Я в жизни был везучий неудачник: ушла жена, — ну что же? повезло. Теперь я стал меланхоличный дачник. Завесил дождь оконное стекло.
Горит в печи еловое полено... Не надо мне ни водки и ни баб... В дыре синеет голое колено. В Гвинее вечно зелен баобаб...

Понятно, что баобаба я подпустил под баб, для рифмы, может, что придет другое, тогда заменю. Стихи я собираю одновременно с грибами, а еще лучше в лугах, с когда-то посеянной многолетней тимофеевкой, нынче не скошенной, белесоватой, как волосы у моей дочери Кати.

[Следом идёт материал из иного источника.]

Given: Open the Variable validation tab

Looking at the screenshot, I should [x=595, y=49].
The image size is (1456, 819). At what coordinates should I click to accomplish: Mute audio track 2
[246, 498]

В Пашозере одна дамочка сказала: «Разве с нашим народом что-нибудь построишь?» Она имела в виду тот самый народ, из которого вышла, подразумевала под объектом построения капитализм. Дамочка побывала «за бугром», в том месте, куда отпочковался ее сын, с еврейскими, по отцу, кровями. Ей приглянулся вблизи капитализм, а народ там не чета нашему: нет пьяных, недовольных, не матерятся, всякий кует монету, строит свой дом по-европейски... Дама (дачница) смотрит на свой народ свысока, хотя ходит в народ за молоком, творогом, мясом, за лошадью — весной вспахать огород, за мужиками — построить баню. Экстерриториальность в своем народе даме обеспечивает ее муж, умеющий жить в переходный к капитализму период. Довольно распространенный случай дамской прозападной ориентации.

Но вот мой друг, обретенный на Берегу, экс-физик, певец туристических песен у костров, грибничок-рыбачок, со всеми чертами очень русского типажа-«лишенца» (я тоже «лишенец»), мне заявляет: «Русского человека, каким он известен по истории, больше не существует. Поколение, что живет сейчас, — это совершенно иное... По русскому характеру нанесли два тяжелейших удара: в 17-м году и 91-м. Ему уже не оправиться. Человек нашего времени не имеет ничего общего с историей российской... Ее будут изучать как какую-то римскую историю...»

Вот тебе и на: сидит против меня (мы плыли в лодке по Озеру) с ног до головы русский человек; со всех сторон нас окружает такая, как во времена Господина Великого Новгорода, природа, мы говорим по-русски и с матерком, курим папиросы «Беломорканал»... Но мой товарищ не желает быть русским. А каким? Голландским? И он открещивается от родового древа русской истории, как отпрыск француза в Канаде от французской. Что с нами происходит? Опамятуемся ли когда?

Ночью думал о маме, в рифму:

Курила мама «Беломорканал»... Я был у ней единственный сыночек. Живя при маме, я еще не знал про горечь предстоящих одиночеств.
Курила мама «Беломорканал»... Ее лицо окутывалось дымом. Я с мамой жил, и я тогда не знал, что значит быть единственным, любимым.